We so like to believe that our superior logic (our superior idea generation, our superior questions) lead to creativity and innovation, but reality might be much more random than we care to admit. Frans Johanssen claims that since everyone has access to logic, that is not the determining factor. Especially not when the rules of the game can change. So enter experiments. So enter plain old luck. So enter surprise. He says the point of strategy is not to find the answer, but to get you to act. "Success comes from practice, not talent" as another speaker said.

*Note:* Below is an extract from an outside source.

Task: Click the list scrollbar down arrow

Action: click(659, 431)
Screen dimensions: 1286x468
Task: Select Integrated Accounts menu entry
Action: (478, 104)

Innovation happens slower than we think - that is why we can see glimpses of the future

As fast as our world seems to turn, innovation does take its time. The foundations of the Internet date from late 60ies. For the past years most TEDx meetings, creativity forums or futurist blogs talk about 3D printing and while that technology has the potential to fundamentally disrupt production as we know it, it is still not mainstream - but getting closer year by year. Because there is an elapsed time between the idea, its prototype and its mainstream manifestation it becomes possible to preview the future.  One of the exhibitions of the CWF was the nanosupermarket. It displays made-up products that could one day become reality based on nanotechnology. (Examples include a bottle of wine that can take on any taste, clothes and paint that can change color, and a belt that generates energy from your body fat etc.) The site is also meant for us to see what is coming and what we (don't) want with that so we avoid sleepwalking into the future.



The most common response to a new idea is "yes, but..."

We all know this to be true. Daan Roosegaarde got so fed up with it, he invented this 'yes, but' chair that uses voice recognition to give you a mild shock when uttering those two words. No, it is not for sale by my knowledge.




It takes all kinds

The overarching insight that I left the forum with is the same as three years ago: it takes all kinds of people and work to get innovation done from idea to realization. Three years ago Malcolm Gladwell called them the dreamers, the doers and the tweakers. Most models identify three or four stages or profiles involved in successful innovation. So I've been 'model hopping'. In one of my programs at work I've used the FourSight tool: clarify, ideate, develop, implement. At CWF Creax was testing its new tool INNDUCE which distinguishes in ideator, champion and implementer. Another book works around the model of analysis, ideation, implementation and anchoring. So whether it is three or four types, or a combination of these models, the same stands out: successful innovation from idea to value requires more than only the idea guys, the tweaking guys or the business guys. It takes the whole lot.